Hi mummytime, no I haven't. I always thought my situation wasn't serious enough. But I might ring them today to get their perspective on it. Thank you.

OP posts:
Alambil · 07/09/2010 09:32

it is serious enough - WA take all abuse very seriously...

have you got an emergency bag, if the worst should happen?

It's when a woman tries to leave that things escalate - stay safe, ok?

Coolfonz · 07/09/2010 09:35

What an awful man. Sad

malinkey · 07/09/2010 10:10

Thank you for your replies. I feel really shaky today. DS also started at a new nursery yesterday so it was a tricky enough day for him without all this shit. I feel so guilty that I chose him such a rubbish dad.

I haven't got an emergency bag - I really thought it wasn't that bad.

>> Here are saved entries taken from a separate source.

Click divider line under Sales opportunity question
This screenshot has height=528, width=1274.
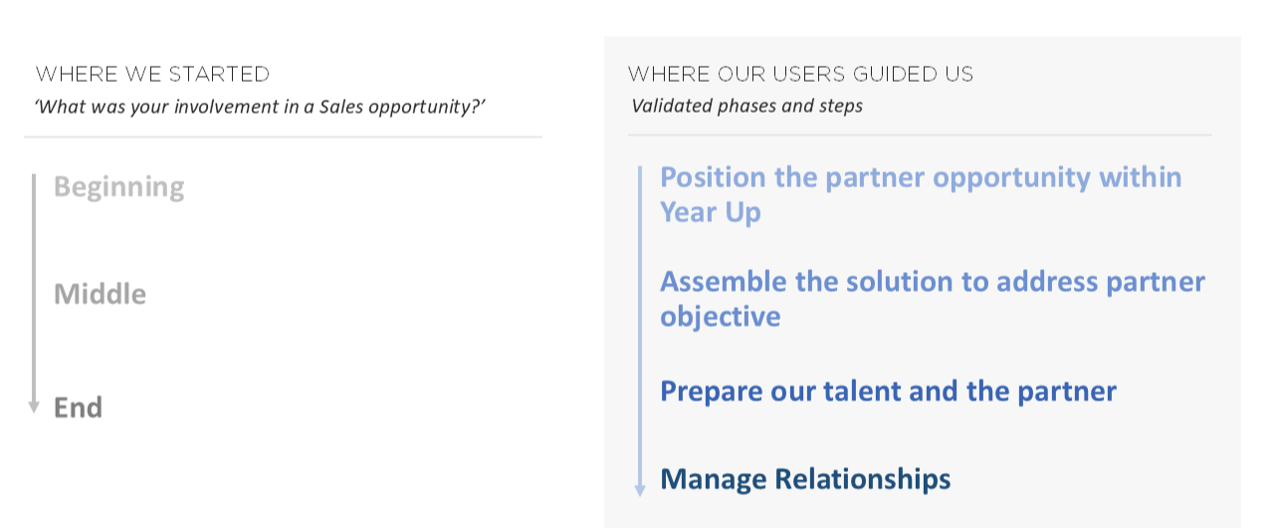[283, 136]
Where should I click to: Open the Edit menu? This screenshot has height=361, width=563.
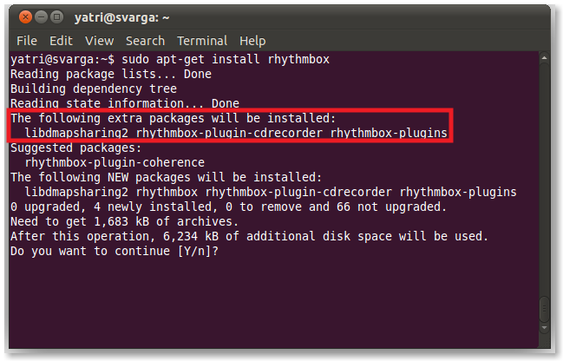(61, 41)
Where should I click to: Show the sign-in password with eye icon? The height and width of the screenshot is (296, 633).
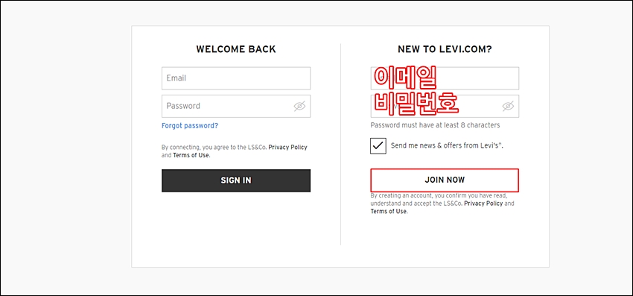(299, 107)
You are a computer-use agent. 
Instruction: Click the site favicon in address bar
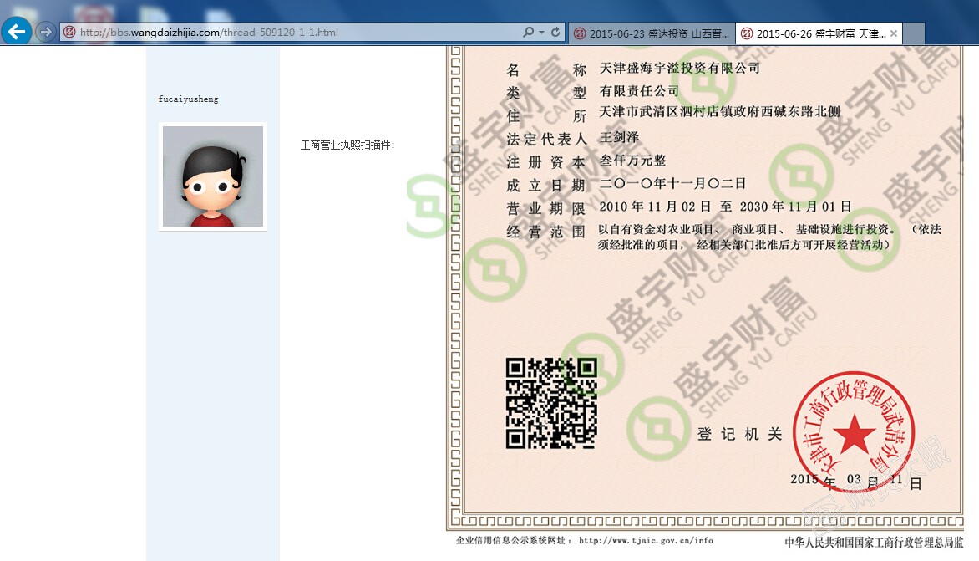(70, 33)

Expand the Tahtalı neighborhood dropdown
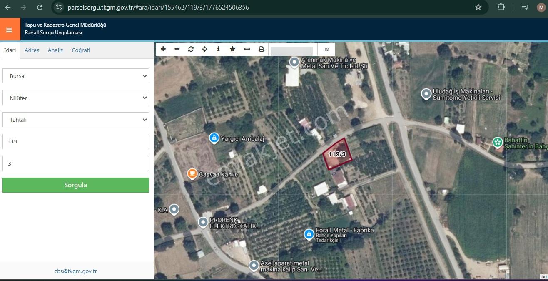(x=76, y=120)
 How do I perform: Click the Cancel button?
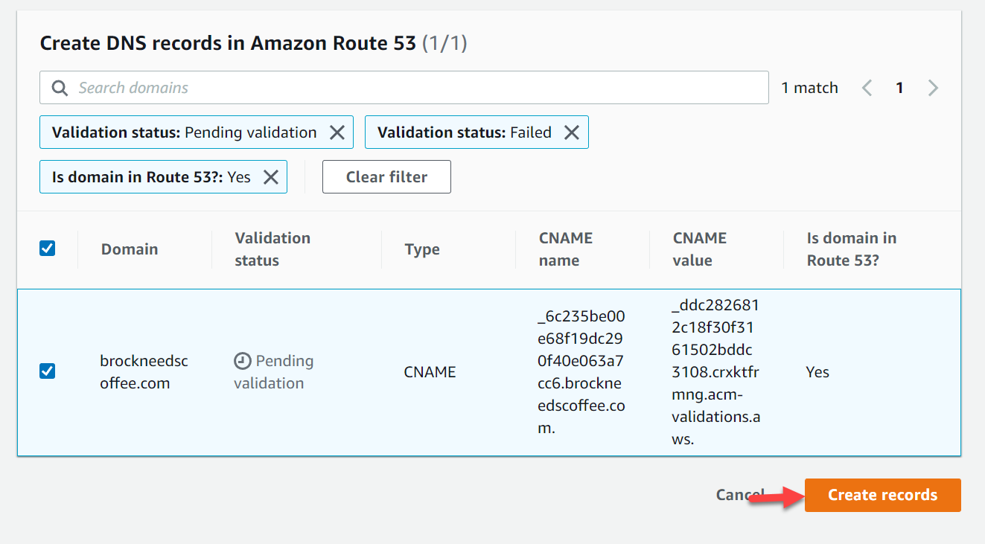click(740, 495)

I am going to phone WA today and if needs be I can go and stay with family, it's just not easy with work/childcare as they aren't nearby. I just wish H would move out and let us get on with our lives.

OP posts:
Alambil · 07/09/2010 10:13

It's not "not that bad" - it's just not being subject to broken bones.... essentially, he's breaking your spirit, which is just as bad...

talking to WA will be great - they also have an email system if you can't get through on the phone

LittleMissHissyFit · 07/09/2010 18:46

I'd say in some cases a broken spirit is actually worse than broken bones. Broken bones heal all by themselves, broken spirits somehow don't ever fully recover.

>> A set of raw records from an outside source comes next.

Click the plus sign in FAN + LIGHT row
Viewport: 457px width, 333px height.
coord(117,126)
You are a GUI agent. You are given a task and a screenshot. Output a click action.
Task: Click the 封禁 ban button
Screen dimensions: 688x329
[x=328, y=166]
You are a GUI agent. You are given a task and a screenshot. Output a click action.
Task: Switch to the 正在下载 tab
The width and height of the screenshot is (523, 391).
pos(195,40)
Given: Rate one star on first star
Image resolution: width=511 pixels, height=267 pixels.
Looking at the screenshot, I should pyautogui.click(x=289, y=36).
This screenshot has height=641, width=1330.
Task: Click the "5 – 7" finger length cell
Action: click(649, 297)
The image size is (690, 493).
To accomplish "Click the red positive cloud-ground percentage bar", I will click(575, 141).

What, he didn't grind you down malinkey, so he's starting on your DS??? Angry

Nasty spineless little coward.

Could you try to sit him down and tell him that his treatment of his son is actually child abuse (take notes of it) and that he needs to do the decent thing and please go and stay with someone until the flat is sold?

Does he even have a decent side to appeal to?

Don't suppose by some miracle that your home is big enough to rent out to fund 2 smaller rented properties....

Hope you can get him to go, hope you can get some peaceful space for you and your DS.

LadyLapsang · 07/09/2010 19:52

One of the advantages that you are still in the same house is that you know this is going on. If he will do this in front of you, what could he do when you are not there? Definitely involve Women's Aid and I think you may need to flag his behaviour with the GP / Health Visitor. I wouldn't want a person like this given unsupervised access to a child, especially one so young. Maybe you need to investigate the possibility he should see your child in a contact centre on under proper supervision if you split up.

malinkey · 07/09/2010 21:26

Thanks for your messages. I tried to ring WA today but wasn't able to get through so I've emailed them and am waiting for a response.

H has been on a roll tonight (after DS had gone to bed at least) ranting at me about money and just being petty about things in general. He was cross because I had been away with DS for a few days - I think he is jealous of our relationship. He thinks it's my fault that they have a 'difficult' relationship because he always wants mummy. I would imagine that that's common for boys at this age anyway, even those with lovely kind daddies.

He said he saw some male friends at the weekend who have children the same age and none of them have the problems with their DCs that he does. Hmm

I told him that maybe it's to do with his behaviour that DS doesn't want to be with him and told him that his behaviour last night was frightening for DS. He said that wasn't his intention and he was just trying to help him go to the toilet. So I don't think he gets it. And I'm not sure he has a decent side. He is always right.

LadyLapsang can you tell me what the GP/health visitor can do in these circumstances?

OP posts:
LittleMissHissyFit · 08/09/2010 00:31

Oh what a tosser!

Boys are very often close to their mothers regardless of their dad being an abusive idiot.

You are bang on right that he is affecting the DS behaviour. when you finally get rid of him, it'll all sort itself out, you'll see!

Oh yeah, screaming at a child to help him learn how to use the toilet. that's tried and tested method that, in all the help books. Hmm

Refuse to discuss anything with him except the date when he is leaving.